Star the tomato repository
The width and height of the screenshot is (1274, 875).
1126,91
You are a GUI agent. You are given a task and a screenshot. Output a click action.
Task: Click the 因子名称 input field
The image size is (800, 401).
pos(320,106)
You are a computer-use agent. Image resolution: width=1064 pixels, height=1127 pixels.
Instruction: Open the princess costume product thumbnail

---

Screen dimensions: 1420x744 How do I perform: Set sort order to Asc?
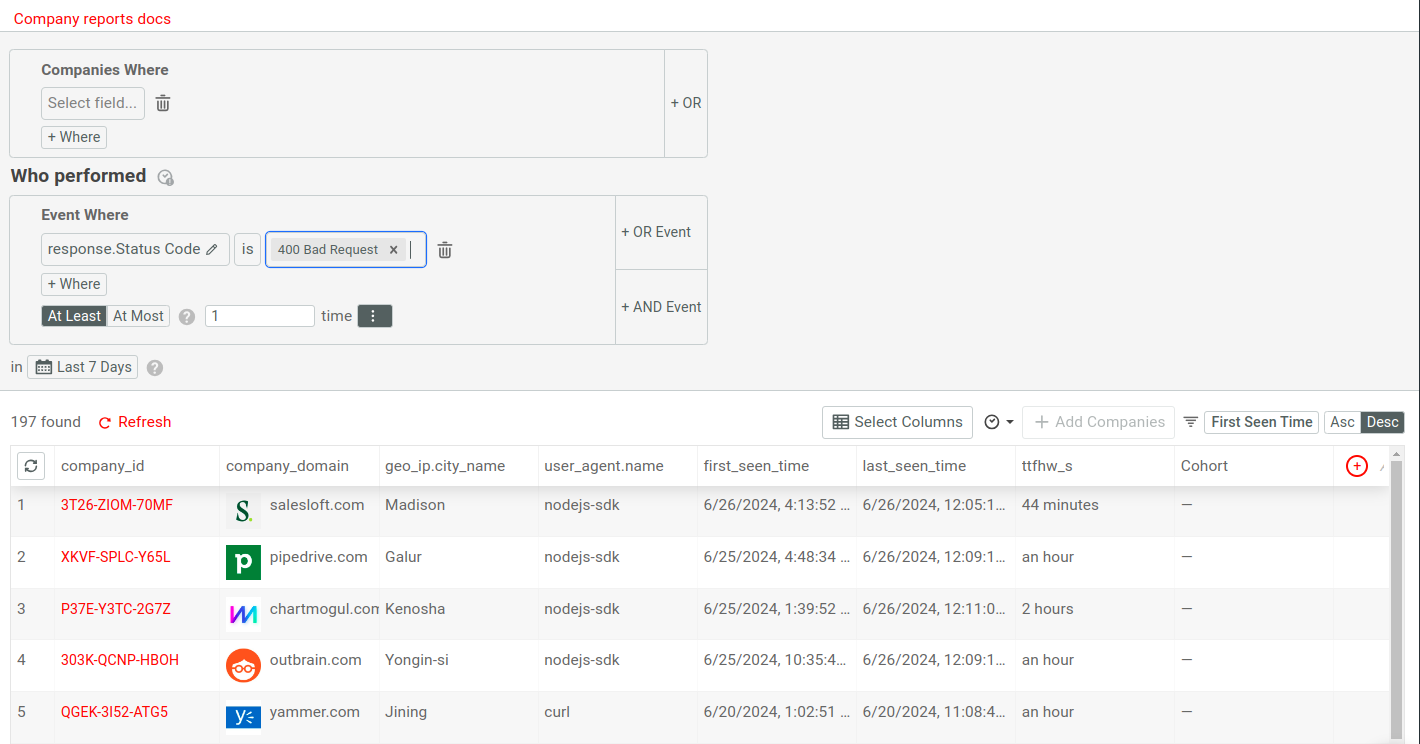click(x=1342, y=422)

### [Task]
In the material above, find the line containing "Task: Click the 因子名称 input field" and the line containing "Instruction: Open the", then write out exactly those two lines and every line between them, and nothing more.

### [Solution for this problem]
Task: Click the 因子名称 input field
The image size is (800, 401).
pos(320,106)
You are a computer-use agent. Image resolution: width=1064 pixels, height=1127 pixels.
Instruction: Open the princess costume product thumbnail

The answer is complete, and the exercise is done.